Motor-evoked potentials (MEPs) were then used to determine the coil position that evoked the maximal response in the right FCR. The location and trajectory of the coil over left primary motor cortex (M1) were marked using the BrainSight™ stereotaxic software to minimize variability within and across days. Resting motor threshold (RMT) was determined for each participant as the percentage of stimulator output that elicited an MEP of

≥ 50 μV peak to peak on five out of 10 trials. The site of stimulation 5-Fluoracil chemical structure for the left PMd was marked in Brainsight™ by moving one gyrus forward from the FCR ‘hot spot’ (Boyd & Linsdell, 2009). The PMd location was confirmed as the posterior aspect of the middle frontal gyrus (Munchau et al., 2002; Fridman et al., 2004). Isolation of this area from M1 was verified using single pulses to ensure that: (i) there was no electromyographic record of muscle activity recorded over the FCR, and (ii) there were no visually apparent muscle twitches in the forearm or hand.
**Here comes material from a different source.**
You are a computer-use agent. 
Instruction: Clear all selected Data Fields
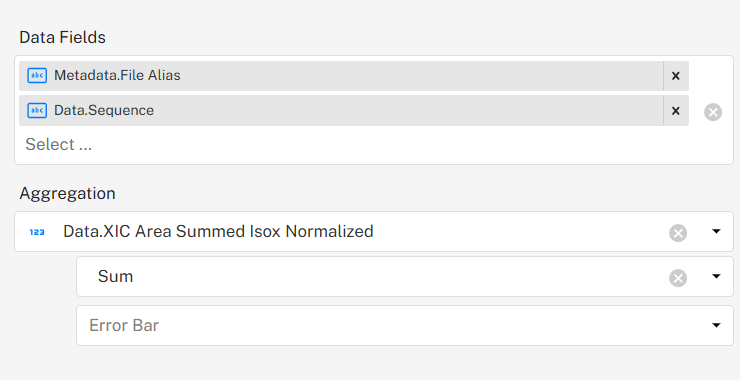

Once confirmed, the location and trajectory of the coil were recorded using BrainSight™ to ensure the consistent stimulation of the PMd across days (Boyd & Linsdell, 2009). Five hertz stimulation consisted INCB018424 datasheet of 1200 pulses delivered in 10-s trains with an inter-train interval of 10 s. Intensity

was set to 110% RMT. 1 Hz stimulation consisted of 1200 pulses delivered in 10-s trains with an inter-train interval of 1 s and an intensity of 110% RMT. Control stimulation was delivered using a custom sham coil that looks and sounds similar to the rTMS coil but does not induce any current Morin Hydrate in the underlying cortex (Magstim Company Ltd.). The parameters of the control stimulation were counterbalanced across participants such

that six participants received control stimulation that mimicked 5 Hz stimulation and five participants received control stimulation that mimicked 1 Hz stimulation. The rTMS parameters employed have been shown to induce an after-effect of approximately 15 min (Chen et al., 2003). To ensure that there was no interference with the effects of the rTMS protocols upon consolidation of motor practice, participants were required to remain quietly seated for 15 min following the end of stimulation. Following the retention test on day 5, participants were shown ten 30-s trials of continuous target movements and asked to decide if they recognized any pattern that they performed during the practice sessions. Out of the 10 trials, three contained the ‘true’ middle sequence, i.e. the same as the repeated practice sequence, and seven were foils. Individuals were considered to have explicit awareness of the repeated sequence if they could both correctly recognize 2 of the 3 repeated sequences and properly label 5 of 7 of the foils as having not been seen before (Boyd & Linsdell, 2009). Motor performance was evaluated across practice and retention in two ways.